* Records for the exercise:
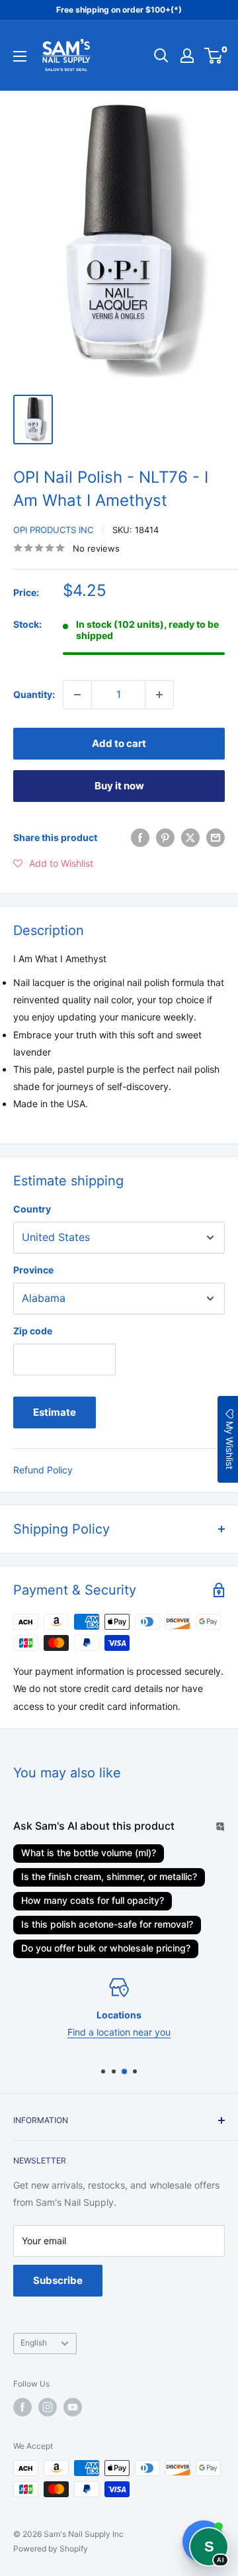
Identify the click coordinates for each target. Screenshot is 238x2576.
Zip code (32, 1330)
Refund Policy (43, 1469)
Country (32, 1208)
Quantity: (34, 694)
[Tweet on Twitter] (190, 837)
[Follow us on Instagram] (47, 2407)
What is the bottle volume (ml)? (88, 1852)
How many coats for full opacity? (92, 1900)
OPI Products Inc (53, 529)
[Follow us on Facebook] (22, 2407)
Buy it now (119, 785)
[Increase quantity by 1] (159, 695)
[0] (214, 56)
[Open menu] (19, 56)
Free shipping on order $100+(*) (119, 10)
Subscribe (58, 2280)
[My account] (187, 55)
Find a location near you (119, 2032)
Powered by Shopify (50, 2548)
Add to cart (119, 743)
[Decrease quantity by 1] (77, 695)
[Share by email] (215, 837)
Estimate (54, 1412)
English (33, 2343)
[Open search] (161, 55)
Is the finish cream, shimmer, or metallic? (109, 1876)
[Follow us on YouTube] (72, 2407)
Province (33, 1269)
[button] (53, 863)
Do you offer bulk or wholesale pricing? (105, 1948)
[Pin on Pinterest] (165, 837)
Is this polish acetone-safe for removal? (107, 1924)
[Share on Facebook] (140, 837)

* Assigned task: Copy out every line of the material above exactly, skipping the pictures.

* Written response:
Identify the click coordinates for each target. Screenshot is 238x2576.
Zip code (32, 1330)
Refund Policy (43, 1469)
Country (32, 1208)
Quantity: (34, 694)
[Tweet on Twitter] (190, 837)
[Follow us on Instagram] (47, 2407)
What is the bottle volume (ml)? (88, 1852)
How many coats for full opacity? (92, 1900)
OPI Products Inc (53, 529)
[Follow us on Facebook] (22, 2407)
Buy it now (119, 785)
[Increase quantity by 1] (159, 695)
[0] (214, 56)
[Open menu] (19, 56)
Free shipping on order $100+(*) (119, 10)
Subscribe (58, 2280)
[My account] (187, 55)
Find a location near you (119, 2032)
Powered by Shopify (50, 2548)
Add to cart (119, 743)
[Decrease quantity by 1] (77, 695)
[Share by email] (215, 837)
Estimate (54, 1412)
English (33, 2343)
[Open search] (161, 55)
Is the finish cream, shimmer, or metallic? (109, 1876)
[Follow us on YouTube] (72, 2407)
Province (33, 1269)
[button] (53, 863)
Do you offer bulk or wholesale pricing? (105, 1948)
[Pin on Pinterest] (165, 837)
Is this polish acetone-safe for removal? (107, 1924)
[Share on Facebook] (140, 837)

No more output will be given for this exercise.